Task statement – What lines in the listing below hold the string "plus"? Please copy them out.

Record set –
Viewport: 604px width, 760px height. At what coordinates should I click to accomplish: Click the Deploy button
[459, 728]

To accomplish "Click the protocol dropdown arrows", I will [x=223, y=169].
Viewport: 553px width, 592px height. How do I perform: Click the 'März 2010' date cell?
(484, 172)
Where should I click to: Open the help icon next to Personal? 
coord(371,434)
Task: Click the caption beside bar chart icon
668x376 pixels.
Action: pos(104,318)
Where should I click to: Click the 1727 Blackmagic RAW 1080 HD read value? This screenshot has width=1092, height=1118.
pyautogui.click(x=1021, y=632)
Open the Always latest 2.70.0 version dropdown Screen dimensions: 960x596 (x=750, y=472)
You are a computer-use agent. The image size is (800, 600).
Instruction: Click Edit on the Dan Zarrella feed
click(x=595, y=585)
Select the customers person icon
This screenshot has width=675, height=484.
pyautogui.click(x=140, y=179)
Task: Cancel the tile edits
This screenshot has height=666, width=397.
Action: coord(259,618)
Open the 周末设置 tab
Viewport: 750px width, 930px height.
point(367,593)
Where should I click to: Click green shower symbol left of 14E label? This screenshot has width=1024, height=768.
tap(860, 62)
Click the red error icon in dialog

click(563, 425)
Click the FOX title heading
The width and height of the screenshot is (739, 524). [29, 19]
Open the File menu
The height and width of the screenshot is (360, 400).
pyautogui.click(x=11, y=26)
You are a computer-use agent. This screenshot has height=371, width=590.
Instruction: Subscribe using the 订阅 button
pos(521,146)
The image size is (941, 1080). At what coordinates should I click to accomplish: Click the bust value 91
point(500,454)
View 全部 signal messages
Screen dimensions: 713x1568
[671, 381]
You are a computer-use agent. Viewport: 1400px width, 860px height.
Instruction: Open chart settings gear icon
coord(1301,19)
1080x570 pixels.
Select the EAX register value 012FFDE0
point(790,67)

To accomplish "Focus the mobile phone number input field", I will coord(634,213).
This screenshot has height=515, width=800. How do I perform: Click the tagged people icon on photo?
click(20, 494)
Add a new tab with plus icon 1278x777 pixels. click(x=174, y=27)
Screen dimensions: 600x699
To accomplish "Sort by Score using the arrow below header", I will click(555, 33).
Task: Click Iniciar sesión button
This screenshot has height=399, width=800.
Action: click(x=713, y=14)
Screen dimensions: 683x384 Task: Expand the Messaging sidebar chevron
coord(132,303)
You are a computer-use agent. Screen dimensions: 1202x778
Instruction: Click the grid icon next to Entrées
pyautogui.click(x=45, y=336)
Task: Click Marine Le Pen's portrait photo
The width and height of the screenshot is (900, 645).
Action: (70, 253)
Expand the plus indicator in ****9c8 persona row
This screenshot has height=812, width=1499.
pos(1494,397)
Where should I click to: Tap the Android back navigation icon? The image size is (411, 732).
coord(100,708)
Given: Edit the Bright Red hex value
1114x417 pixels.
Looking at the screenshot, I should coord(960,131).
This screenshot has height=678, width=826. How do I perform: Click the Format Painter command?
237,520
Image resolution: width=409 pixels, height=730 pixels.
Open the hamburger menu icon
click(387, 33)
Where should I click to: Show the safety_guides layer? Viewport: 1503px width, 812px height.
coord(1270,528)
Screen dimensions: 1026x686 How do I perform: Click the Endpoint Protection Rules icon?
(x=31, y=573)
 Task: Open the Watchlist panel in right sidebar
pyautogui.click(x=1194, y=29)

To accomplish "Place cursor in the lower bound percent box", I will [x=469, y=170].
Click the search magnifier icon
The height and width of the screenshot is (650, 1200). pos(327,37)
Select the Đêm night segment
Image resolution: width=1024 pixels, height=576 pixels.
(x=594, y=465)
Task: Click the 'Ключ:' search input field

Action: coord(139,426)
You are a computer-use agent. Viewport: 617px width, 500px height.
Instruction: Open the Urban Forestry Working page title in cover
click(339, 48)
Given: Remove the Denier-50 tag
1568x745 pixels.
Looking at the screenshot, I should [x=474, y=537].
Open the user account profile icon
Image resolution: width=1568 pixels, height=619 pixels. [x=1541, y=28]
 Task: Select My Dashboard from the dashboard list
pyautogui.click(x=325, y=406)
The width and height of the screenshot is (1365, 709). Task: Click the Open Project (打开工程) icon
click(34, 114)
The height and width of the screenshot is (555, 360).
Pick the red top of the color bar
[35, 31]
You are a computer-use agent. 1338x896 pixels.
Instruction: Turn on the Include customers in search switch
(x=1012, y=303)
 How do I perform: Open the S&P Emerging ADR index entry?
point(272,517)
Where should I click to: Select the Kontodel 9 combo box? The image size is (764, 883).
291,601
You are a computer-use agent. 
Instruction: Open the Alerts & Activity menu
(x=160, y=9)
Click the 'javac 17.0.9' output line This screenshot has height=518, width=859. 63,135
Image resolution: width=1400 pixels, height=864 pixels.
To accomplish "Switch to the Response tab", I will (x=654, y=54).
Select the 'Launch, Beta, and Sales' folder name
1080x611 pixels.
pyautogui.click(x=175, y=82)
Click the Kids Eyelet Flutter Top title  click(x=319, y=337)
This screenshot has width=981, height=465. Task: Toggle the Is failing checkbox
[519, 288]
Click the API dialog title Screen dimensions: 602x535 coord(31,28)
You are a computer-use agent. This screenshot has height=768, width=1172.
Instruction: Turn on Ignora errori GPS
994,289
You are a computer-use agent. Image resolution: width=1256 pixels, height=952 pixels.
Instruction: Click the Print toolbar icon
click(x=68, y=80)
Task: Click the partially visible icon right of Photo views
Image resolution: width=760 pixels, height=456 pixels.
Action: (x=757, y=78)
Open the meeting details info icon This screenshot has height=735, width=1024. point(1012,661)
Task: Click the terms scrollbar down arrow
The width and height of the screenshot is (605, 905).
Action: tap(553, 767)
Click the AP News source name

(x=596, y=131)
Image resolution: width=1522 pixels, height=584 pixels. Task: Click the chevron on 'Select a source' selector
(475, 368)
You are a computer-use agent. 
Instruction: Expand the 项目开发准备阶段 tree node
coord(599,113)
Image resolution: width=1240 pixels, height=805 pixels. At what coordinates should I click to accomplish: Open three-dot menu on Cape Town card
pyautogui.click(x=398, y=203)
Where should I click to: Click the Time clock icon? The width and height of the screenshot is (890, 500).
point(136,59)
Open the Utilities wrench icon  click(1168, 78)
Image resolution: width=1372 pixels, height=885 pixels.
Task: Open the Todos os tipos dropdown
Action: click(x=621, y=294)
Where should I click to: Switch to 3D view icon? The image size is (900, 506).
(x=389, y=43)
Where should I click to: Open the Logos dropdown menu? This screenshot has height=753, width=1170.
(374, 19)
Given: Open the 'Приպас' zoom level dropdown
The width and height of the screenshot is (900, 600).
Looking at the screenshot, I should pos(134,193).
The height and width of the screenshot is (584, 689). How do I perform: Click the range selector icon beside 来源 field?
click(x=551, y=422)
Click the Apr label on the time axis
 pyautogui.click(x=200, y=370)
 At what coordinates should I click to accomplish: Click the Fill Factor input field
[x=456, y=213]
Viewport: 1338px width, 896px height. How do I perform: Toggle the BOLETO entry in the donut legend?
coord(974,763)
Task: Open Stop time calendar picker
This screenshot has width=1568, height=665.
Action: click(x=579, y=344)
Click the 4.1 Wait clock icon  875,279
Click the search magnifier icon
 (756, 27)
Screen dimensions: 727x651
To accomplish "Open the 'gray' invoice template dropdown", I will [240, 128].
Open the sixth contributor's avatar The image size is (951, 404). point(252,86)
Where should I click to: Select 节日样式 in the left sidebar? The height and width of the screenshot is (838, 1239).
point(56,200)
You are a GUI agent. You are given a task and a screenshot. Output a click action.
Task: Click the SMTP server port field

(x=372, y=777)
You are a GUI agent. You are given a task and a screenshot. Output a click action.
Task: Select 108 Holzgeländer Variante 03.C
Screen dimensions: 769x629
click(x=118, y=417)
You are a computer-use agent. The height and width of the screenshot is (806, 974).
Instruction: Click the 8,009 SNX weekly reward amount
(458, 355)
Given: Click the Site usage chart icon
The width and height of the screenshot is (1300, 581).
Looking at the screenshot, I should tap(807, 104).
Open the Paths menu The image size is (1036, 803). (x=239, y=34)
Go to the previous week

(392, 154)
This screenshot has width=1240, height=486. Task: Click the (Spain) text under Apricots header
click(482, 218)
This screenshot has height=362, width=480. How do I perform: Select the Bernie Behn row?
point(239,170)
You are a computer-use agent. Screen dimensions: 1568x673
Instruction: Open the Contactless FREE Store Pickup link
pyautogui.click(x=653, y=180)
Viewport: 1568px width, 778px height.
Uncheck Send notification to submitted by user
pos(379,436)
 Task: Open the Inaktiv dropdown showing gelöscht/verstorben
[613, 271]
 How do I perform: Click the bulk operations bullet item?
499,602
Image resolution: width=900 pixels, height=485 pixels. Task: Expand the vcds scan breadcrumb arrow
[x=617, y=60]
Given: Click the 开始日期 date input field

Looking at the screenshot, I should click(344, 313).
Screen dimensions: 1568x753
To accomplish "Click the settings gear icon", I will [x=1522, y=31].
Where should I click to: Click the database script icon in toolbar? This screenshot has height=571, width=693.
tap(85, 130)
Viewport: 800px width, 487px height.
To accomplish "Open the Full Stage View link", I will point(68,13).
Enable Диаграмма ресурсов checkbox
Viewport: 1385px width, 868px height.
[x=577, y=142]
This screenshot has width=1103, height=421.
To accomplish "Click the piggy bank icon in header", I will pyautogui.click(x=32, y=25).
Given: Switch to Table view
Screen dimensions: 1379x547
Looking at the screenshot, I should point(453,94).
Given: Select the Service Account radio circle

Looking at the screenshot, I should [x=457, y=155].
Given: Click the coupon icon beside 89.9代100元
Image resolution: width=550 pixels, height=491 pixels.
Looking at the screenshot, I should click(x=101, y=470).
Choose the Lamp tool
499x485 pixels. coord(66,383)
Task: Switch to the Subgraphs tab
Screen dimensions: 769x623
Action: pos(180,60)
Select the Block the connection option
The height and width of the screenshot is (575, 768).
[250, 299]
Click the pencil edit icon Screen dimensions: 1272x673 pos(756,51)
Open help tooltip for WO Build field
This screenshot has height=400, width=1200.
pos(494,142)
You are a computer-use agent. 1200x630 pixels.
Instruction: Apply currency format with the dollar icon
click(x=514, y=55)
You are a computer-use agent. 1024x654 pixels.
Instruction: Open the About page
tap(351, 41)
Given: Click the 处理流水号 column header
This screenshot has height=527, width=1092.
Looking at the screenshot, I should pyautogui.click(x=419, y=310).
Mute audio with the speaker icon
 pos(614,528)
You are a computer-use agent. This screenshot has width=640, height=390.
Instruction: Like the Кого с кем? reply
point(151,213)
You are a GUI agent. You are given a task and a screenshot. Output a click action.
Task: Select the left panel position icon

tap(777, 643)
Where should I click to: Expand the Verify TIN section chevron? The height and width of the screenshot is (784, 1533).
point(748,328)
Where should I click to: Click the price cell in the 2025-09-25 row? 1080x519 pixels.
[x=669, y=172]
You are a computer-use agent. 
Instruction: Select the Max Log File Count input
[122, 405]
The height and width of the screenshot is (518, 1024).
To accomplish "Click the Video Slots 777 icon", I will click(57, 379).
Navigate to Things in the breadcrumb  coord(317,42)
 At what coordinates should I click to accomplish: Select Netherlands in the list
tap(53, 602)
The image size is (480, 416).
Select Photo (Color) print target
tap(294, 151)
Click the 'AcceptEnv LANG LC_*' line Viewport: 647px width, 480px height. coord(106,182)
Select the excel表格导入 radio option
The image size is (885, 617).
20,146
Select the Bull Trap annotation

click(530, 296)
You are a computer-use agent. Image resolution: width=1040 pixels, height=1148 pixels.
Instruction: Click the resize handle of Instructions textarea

Solution for this problem –
Add a new tab with plus icon 1278x777 pixels. click(x=174, y=27)
Expand the plus indicator in ****9c8 persona row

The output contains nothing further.